Of Africa
- Author: Wole Soyinka
- Language: English
- Genre: Historical event
- Publisher: Yale University Press
- Publication date: November 12, 2012
- Publication place: Nigeria
- ISBN: 0-300-19833-7

= Of Africa =

2013 book by Wole Soyinka

Of Africa is a 2012 book by Wole Soyinka. The book was centered on Africa's culture, religion, history, imagination, and identity, examining how its past intertwines with that of others. He emphasizes Africa's intrinsic values, including its humanity, self-worth, and methods of environmental stewardship, encompassing both physical and intangible aspects. Despite acknowledging Africa's daunting challenges, Soyinka rejects defeatism, eloquently analyzing issues from historical significance to the rise of theocracy. He confronts complex topics like racial biases, inter-ethnic conflicts, and the impact of colonial-imposed borders on nationhood. Soyinka's examination reimagines Africa's place in the reader's mind, charting a path toward a future defined by peace and self-empowerment.

== Plot ==
The novel centres on a profound exploration of Africa's unique qualities and challenges, as pointed out by Wole Soyinka.
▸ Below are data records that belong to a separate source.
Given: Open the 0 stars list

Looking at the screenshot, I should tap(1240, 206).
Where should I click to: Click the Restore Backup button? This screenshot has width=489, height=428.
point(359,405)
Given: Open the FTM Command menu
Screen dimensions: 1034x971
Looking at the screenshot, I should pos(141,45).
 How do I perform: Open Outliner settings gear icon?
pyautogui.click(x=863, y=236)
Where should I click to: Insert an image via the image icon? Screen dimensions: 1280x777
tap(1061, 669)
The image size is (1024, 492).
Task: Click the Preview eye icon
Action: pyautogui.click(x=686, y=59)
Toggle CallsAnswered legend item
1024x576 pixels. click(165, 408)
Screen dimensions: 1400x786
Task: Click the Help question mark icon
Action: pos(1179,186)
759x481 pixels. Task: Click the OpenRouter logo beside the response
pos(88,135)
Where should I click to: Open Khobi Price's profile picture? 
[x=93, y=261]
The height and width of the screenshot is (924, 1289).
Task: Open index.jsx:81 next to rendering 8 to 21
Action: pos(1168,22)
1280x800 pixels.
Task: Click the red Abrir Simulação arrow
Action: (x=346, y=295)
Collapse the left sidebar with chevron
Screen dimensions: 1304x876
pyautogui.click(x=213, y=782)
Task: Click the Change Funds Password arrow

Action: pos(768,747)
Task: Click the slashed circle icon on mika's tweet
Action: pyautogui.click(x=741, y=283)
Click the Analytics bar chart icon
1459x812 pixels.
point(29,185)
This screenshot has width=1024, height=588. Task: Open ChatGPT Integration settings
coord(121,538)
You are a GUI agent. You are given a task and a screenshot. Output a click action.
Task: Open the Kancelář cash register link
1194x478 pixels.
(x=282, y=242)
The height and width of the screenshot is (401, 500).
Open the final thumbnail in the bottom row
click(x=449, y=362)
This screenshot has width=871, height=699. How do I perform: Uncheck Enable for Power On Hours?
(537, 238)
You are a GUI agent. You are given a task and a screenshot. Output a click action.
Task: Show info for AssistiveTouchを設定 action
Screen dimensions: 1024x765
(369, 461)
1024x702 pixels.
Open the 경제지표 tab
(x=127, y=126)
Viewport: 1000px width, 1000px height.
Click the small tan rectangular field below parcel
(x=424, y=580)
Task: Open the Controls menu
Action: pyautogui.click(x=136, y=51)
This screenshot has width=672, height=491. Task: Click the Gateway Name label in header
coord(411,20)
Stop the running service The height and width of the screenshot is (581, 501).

Emphasizing the continent's intrinsic assets beyond material possessions, Soyinka highlights Africa's diverse ways of perceiving, responding, and relating, as well as its historical significance among its people. He emphasizes the importance of understanding Africa's humanity, self-worth, and environmental stewardship, suggesting that these are invaluable contributions to global well-being. Amidst discussions of Africa's negative attributes and external perceptions, Soyinka underscores the interconnectedness of Africa's past and present with the rest of the world. The narrative reflects on various encounters and perspectives on Africa, ranging from admiration to disdain, showcasing the diverse reactions and attitudes towards the continent. Through personal encounters and reflections, the plot navigates the complexities of African identity and challenges prevailing stereotypes.

== Language choice ==
The language choice used in this book could be described as academic, reflective, and informative, and there is also the use of flashbacks on African religion, culture, and rites. It utilizes formal language to convey complex ideas and concepts while maintaining a contemplative tone. The language is rich in descriptive imagery, telling an historical event and aiming to articulate the depth of Soyinka's exploration of Africa's qualities and challenges. Additionally, it incorporates a narrative style to discuss encounters and perspectives on Africa, emphasizing the diversity of reactions and attitudes towards the continent. Overall, the language choice serves to engage readers in a thoughtful examination of African identity and stereotypes.